Saved entries
****************************************

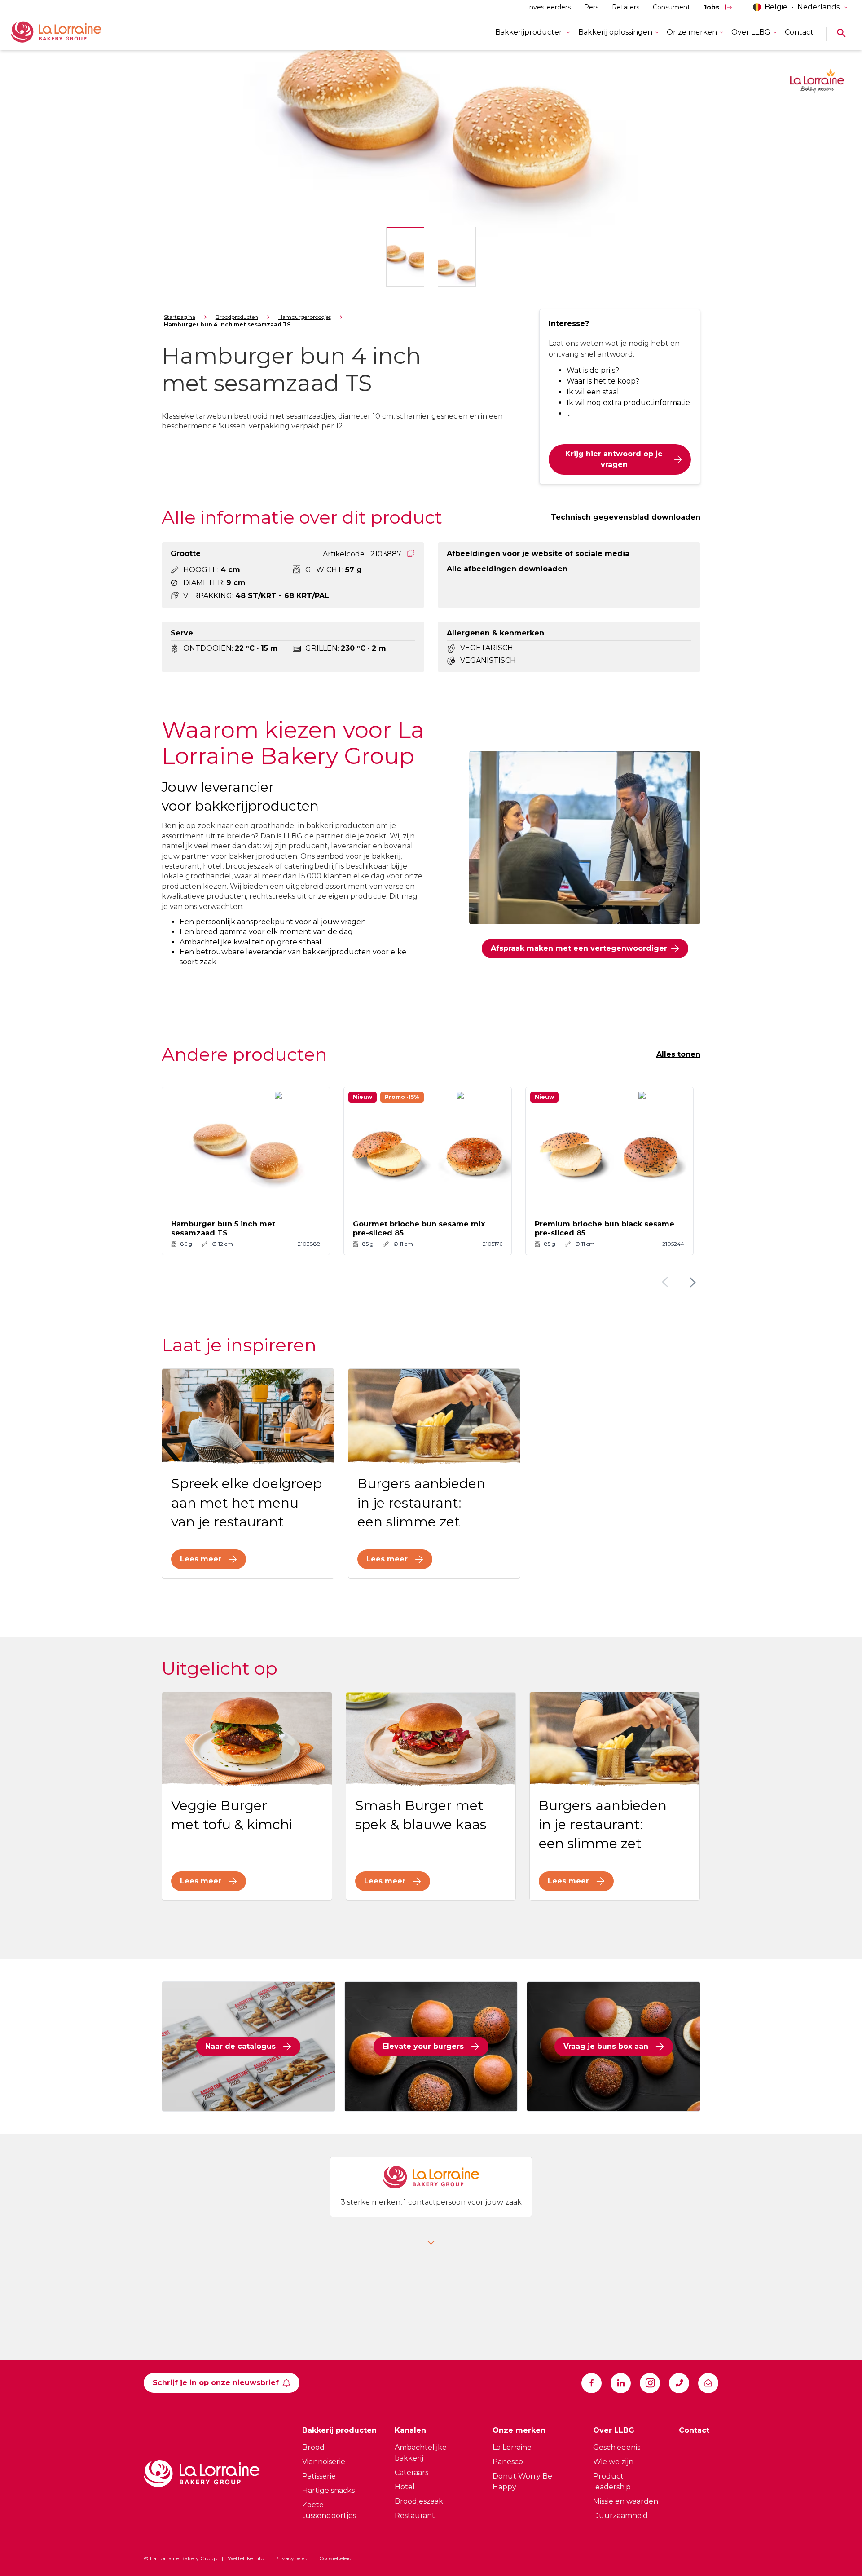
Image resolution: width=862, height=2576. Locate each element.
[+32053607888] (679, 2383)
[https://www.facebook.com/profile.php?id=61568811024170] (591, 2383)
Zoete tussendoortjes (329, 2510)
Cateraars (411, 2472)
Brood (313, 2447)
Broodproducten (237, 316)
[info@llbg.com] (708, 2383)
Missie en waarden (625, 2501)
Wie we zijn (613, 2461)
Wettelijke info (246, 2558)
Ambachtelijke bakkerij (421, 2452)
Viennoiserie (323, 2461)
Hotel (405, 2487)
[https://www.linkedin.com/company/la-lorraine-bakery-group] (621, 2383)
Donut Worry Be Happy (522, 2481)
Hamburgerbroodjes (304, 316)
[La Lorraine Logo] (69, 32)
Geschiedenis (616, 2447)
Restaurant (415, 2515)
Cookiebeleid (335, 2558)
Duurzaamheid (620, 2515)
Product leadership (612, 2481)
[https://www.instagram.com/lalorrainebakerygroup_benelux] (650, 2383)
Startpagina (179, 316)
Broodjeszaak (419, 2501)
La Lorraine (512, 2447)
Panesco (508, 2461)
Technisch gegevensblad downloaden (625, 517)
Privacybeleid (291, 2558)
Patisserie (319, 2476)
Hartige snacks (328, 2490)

****************************************

Aim of the task
Looking over the entries above, how many lines contain the string "https"? State the number and nothing else.

Written response
3